El punto clave aquí, aunque el plano final pueda abrir un civilizado margen de ambigüedad, es que Rama Burshtein no está denunciando ninguna situación opresiva sufrida por su protagonista, ni hablando de la claustrofobia sentimental en un universo hermético, sino ahondando en los matices de un conflicto personal, al tiempo que describe, con singular pasión por el detalle y una enorme elegancia expositiva, el funcionamiento de un complejo mecanismo de protocolos sociales que los espectadores ajenos a esa realidad corremos el riesgo de malinterpretar. El deseo y la pasión no tienen cabida en este contexto regido por el bien común y la idea rectora de la decisión correcta en el momento oportuno.

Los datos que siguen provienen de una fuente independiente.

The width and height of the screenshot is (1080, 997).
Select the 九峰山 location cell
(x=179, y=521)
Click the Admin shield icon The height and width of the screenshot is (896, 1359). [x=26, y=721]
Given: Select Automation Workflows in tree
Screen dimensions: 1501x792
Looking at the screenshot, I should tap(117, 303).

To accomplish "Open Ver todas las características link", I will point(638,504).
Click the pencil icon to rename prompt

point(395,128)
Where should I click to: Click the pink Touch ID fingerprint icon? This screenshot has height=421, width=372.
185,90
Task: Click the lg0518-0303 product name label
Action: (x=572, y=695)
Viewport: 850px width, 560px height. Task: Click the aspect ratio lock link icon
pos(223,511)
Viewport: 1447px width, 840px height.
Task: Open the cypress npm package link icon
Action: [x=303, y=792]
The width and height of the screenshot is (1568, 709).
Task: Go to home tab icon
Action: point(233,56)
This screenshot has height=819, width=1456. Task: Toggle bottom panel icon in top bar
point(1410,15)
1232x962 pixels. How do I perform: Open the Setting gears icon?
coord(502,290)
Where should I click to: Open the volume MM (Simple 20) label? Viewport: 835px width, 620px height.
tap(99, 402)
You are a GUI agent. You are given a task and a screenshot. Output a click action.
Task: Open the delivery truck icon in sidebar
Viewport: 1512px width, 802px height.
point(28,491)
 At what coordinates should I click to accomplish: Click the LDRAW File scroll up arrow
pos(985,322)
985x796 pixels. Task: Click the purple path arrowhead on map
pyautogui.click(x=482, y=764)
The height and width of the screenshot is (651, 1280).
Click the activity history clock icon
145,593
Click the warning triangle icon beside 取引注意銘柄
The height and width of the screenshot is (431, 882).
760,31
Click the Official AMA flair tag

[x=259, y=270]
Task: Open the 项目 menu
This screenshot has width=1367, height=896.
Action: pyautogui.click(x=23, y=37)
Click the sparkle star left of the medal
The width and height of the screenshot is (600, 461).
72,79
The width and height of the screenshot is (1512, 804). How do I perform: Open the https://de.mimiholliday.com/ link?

La directora menciona la literatura de Jane Austen como fuente de inspiración y este crítico no pudo evitar acordarse de La edad de la inocencia (1993), la lectura que propuso Martin Scorsese del clásico de Edith Wharton, por su condición de película obsesionada en desvelar las sutilezas sociales de un universo tan remoto que resultaba casi extraterrestre: Burshtein habla desde el interior, pero el público al que va dirigido somos nosotros, los otros, que no estamos en la butaca para ser convencidos de nada, sino para entender una lógica ajena, frente a una galería de contrastados y complejos retratos femeninos.